Frédéric Vaysse-Knitter (piano)


20 heures
Paul Hindemith: Sonate pour cor et piano (*)
Wolfgang Amadeus Mozart: Quatuor avec piano n° 1, K. 478
Louis Cahuzac: Arlequin pour clarinette
Pierre Boulez: 12 Notations pour piano
Piotr Ilyitch Tchaïkovski: Souvenir de Florence, opus 70

Ronald Van Spaendonck (clarinette), Félix Dervaux (cor), Liana Gourdjia, Graf Mourja (violon), Nathan Braude, Léa Hennino (alto), Hermine Horiot, Alexey Stadler (violoncelle), Laurène Durantel (contrebasse), Frédéric Vaysse-Knitter (*), Ferenc Vizi (piano)




En proie à d’importantes difficultés au lendemain de la précédente édition, Juventus se réduit, cette année, à une seule journée de concerts: ce 2 juillet, d’anciens lauréats se produisent bénévolement, à 17 heures et à 20 heures, au Théâtre de Cambrai. Dans leur allocution introduisant le concert du soir, la nouvelle présidente de l’Association Juventus Europe, Annick Lozé-Zeinstra, l’adjointe au maire de Cambrai déléguée à la culture, Laurence Saydon, le secrétaire général, Fabrice Laurent, et le directeur artistique, Georges Gara, n’exposent pas les raisons de ces difficultés. Ils ne cachent pas leur désarroi mais affichent de la volonté et de l’émotion, en se gardant d’exprimer de la colère. Probablement de nature financière, sous fond de vives tensions, les raisons exactes de cette situation demeurent un peu obscures. Toujours est-il que la ville accueille un nouveau festival, les Musicales, qui occupe le même créneau – la première moitié de juillet – que Juventus, qui se retrouve dépourvu de moyens et contraint de définir un nouveau projet, peut-être, aussi, de se replier dans une autre ville. Les lauréats, en tout cas, soutiennent Georges Gara, aucun ne participant à l’autre festival.

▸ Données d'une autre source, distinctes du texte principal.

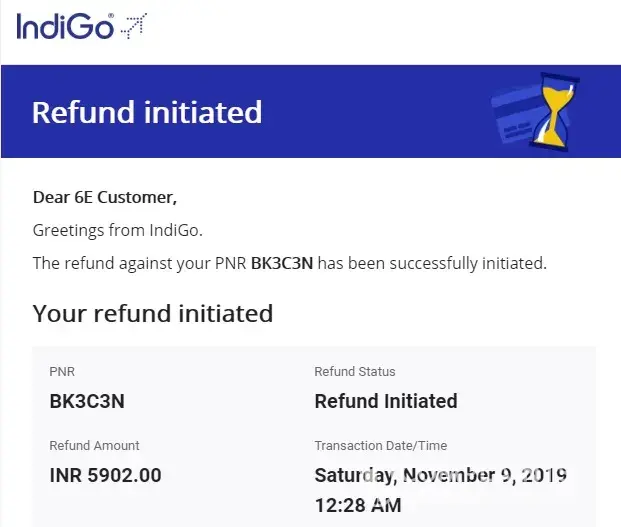The height and width of the screenshot is (527, 621).
Task: Click the PNR field label
Action: [61, 372]
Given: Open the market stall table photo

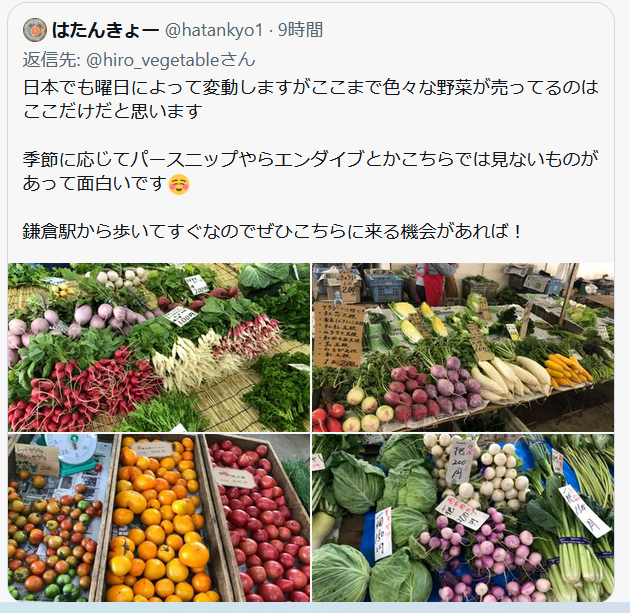Looking at the screenshot, I should [463, 347].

Lauréat en 2002, Frédéric Vaysse-Knitter se produit en récital à 17 heures. Le pianiste livre avec probité une Soixante-deuxième Sonate de Haydn bien équilibrée et proportionnée. Il conserve, par la suite, un jeu minutieusement accentué et articulé, au risque de conférer un aspect parfois trop analytique et sévère à ses interprétations, comme dans un Nocturne opus 48 n° 1 de Chopin souple et limpide mais confinant à la neutralité. Une tourneuse de pages l’assiste dans la Première Série des Images de Debussy, alors qu’il y paraît confiant. Clairvoyant dans son approche des œuvres, Frédéric Vaysse-Knitter fait preuve d’imagination et déploie, dans ces trois pièces, de nouveau très soigneusement exécutées, une palette de couleurs nuancée; l’«Hommage à Rameau», par exemple, expose un toucher net et témoigne d’une pensée claire. Au lieu de jouer «Vallée d’Obermann», annoncé dans le programme, le pianiste, en hommage à Pierre Boulez, poursuit avec «Funérailles» du même Liszt. Si le sens de cette démarche laisse perplexe, il évite de surcharger cette pièce d’intentions et de l’exécuter trop massivement. Le programme du récital se termine exactement une heure plus tard, mais l’interprète joue les prolongations avec «Poissons d’or», tiré de la Seconde Série des Images de Debussy.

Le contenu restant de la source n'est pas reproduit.